A story of a girl’s unconscious habit of paying attention to birds

But this week I read some thoughts from 8 shields, an organisation that promotes nature connection, and that’s when it all came together.  Matt tells a story:

My daughter developed an impressive awareness of the birds in our neighborhood [sic] without trying to… [She had] no special interest in birds and she never carries binoculars… Despite this, over the past few years she has managed to find several rare birds that even dedicated birders might struggle to find…

I believe it’s partly due to the power of routine questions asked over time.

…[I’ve received] mentoring from Jon Young.

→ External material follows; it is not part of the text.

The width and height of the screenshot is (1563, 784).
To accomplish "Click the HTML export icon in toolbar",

One of the first things he did was challenge me to regularly listen for the quietest sound.”  It seemed natural to bring my daughter into this routine as well. “…Upon hearing something I would ask, What was that I just heard?  In the beginning she often hadn’t noticed the sound, so we would stand quietly for a moment to see if we could hear it again.”

But over time, …“I was regularly surprised at how much she noticed, even when it seemed like she wasn’t paying any attention at all.”…I don’t think she ever realized the significance, but “…a simple question asked routinely over months and years led my daughter to develop an unconscious habit of paying attention to birds.

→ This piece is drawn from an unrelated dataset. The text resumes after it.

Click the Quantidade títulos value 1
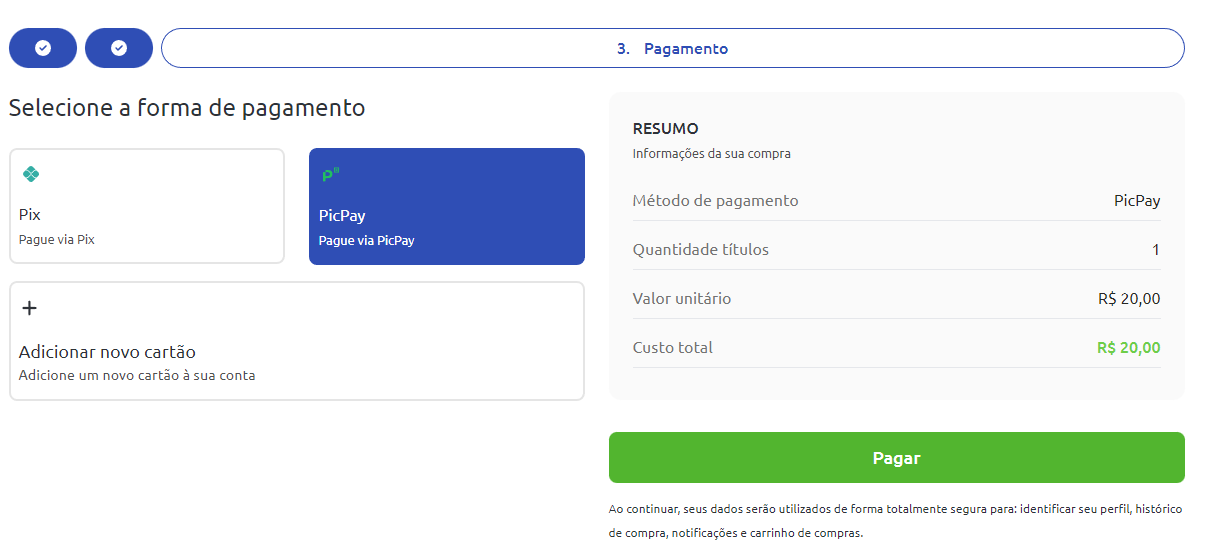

She cannot really explain it, but I think the look and sound of our regular birds form a baseline she now recognizes at a subconscious level. When an unusual bird shows up, it stands out as different and draws her conscious attention.”

 

A routine question for Leaders

So, routine questions are obviously a powerful way to cultivate a deeper nature connection. But,

what if this power was applied to other area of your life – to your emotional intelligence, for example?

 

What if a boss developed a routine question: “What is the smallest voice in this workplace?”

What if a facilitator asked a question: “what is the least heard emotion in this gathering?”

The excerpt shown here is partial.